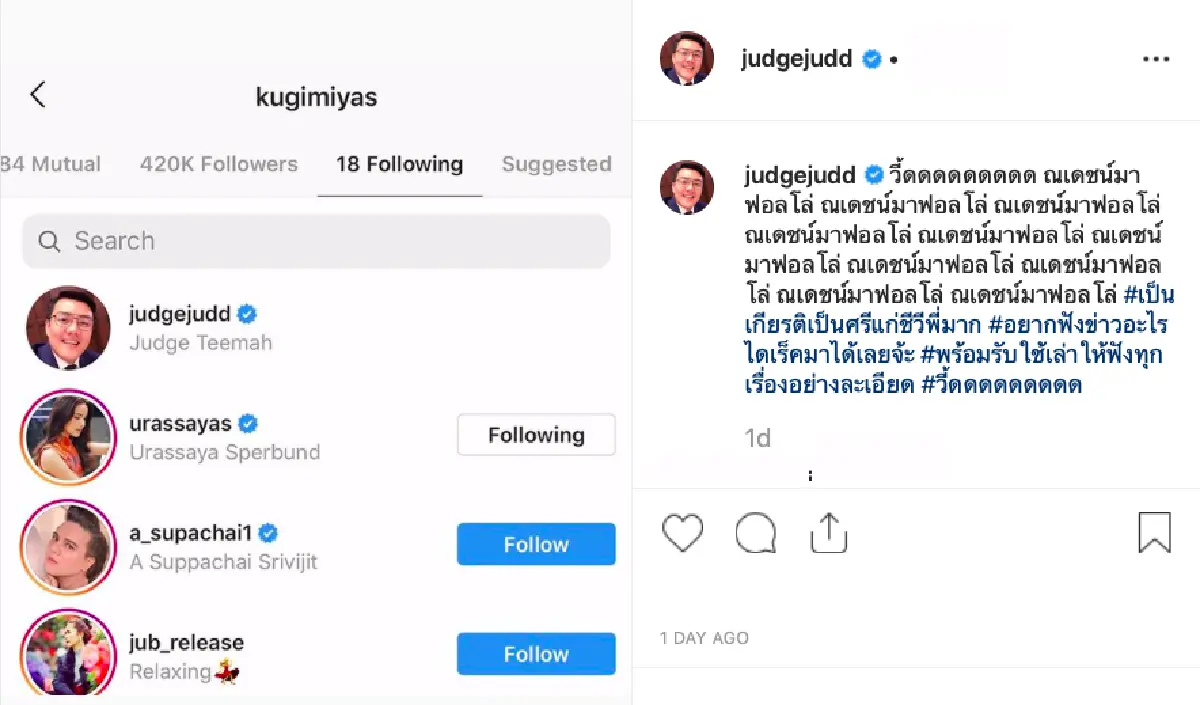Open judgejudd profile picture in list

click(x=67, y=328)
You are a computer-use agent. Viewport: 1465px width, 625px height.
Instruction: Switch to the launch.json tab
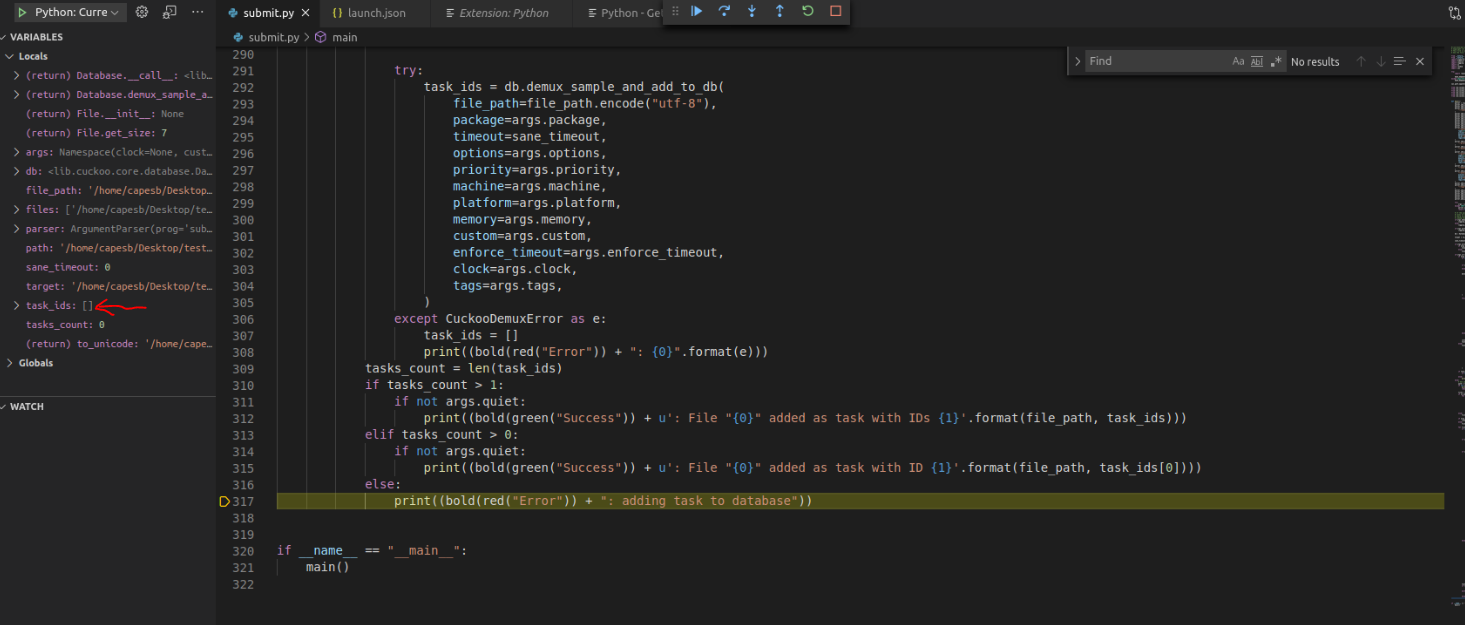[x=375, y=14]
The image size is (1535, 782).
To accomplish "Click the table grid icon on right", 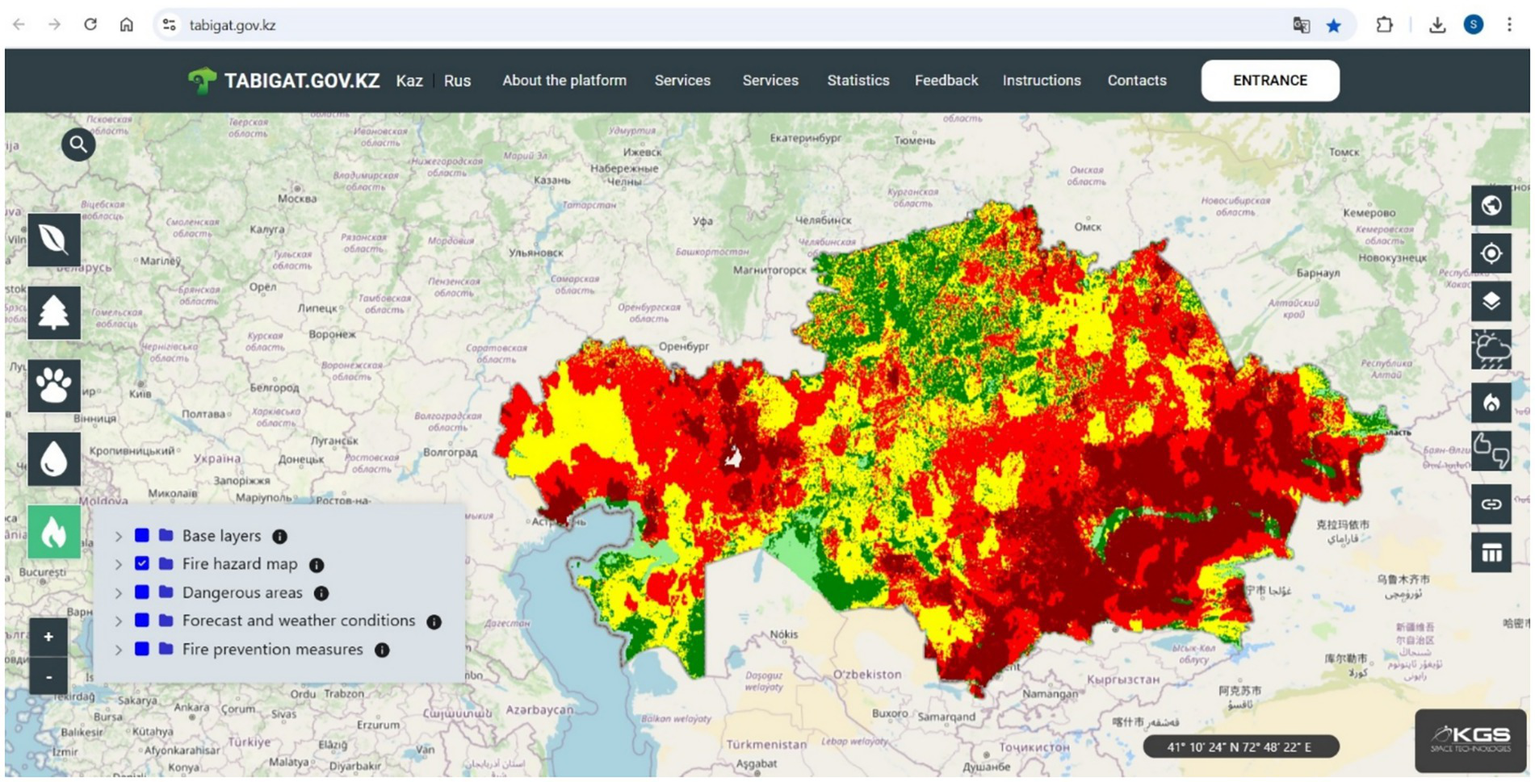I will 1491,552.
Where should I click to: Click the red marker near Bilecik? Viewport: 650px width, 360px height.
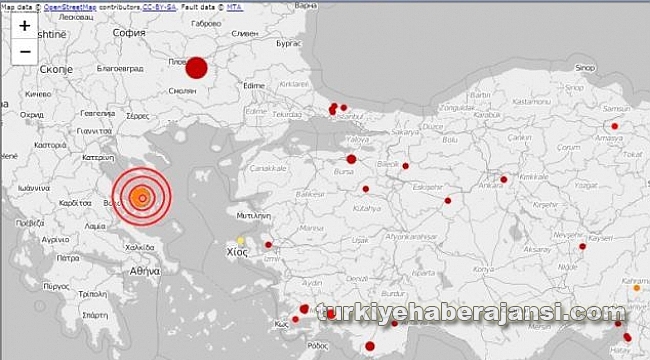point(405,166)
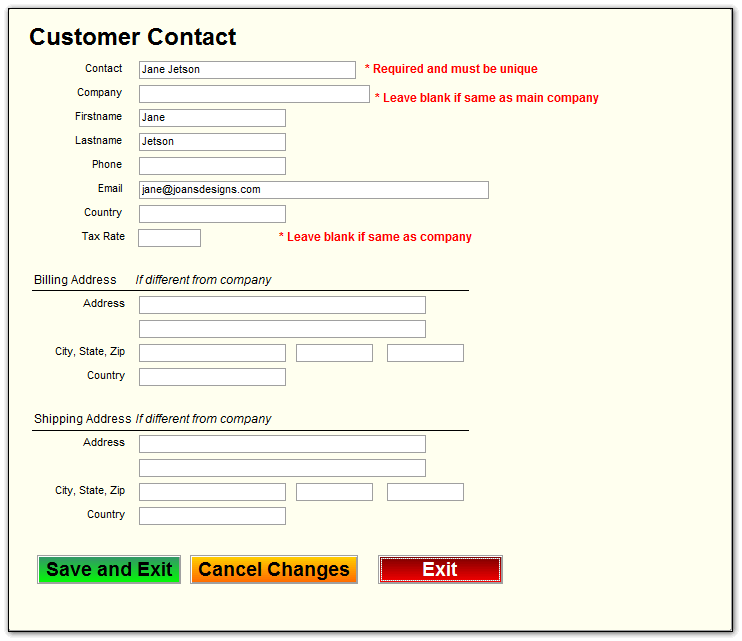Click the Billing City field
The image size is (742, 641).
pyautogui.click(x=212, y=353)
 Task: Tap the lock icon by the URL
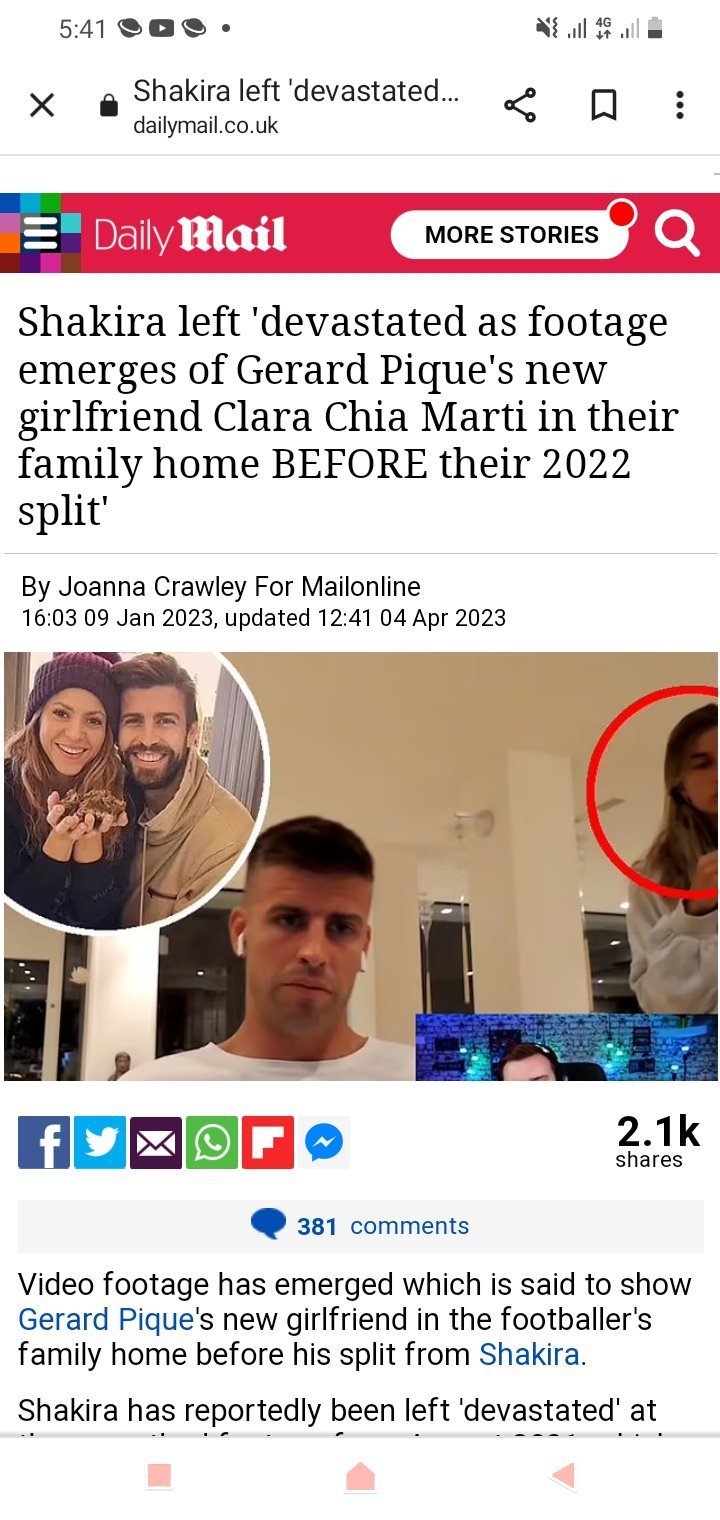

•••••

What this task involves:
Copy the lines from the line that contains "Where should I" through the end of the records, exactly and with nothing added; leave the pictures out.

Exercise answer:
Where should I click to: Click the red marker near Bilecik? Viewport: 650px width, 360px height.
point(405,166)
Click the Billing City field
The image size is (742, 641).
pyautogui.click(x=212, y=353)
 Task: Tap the lock icon by the URL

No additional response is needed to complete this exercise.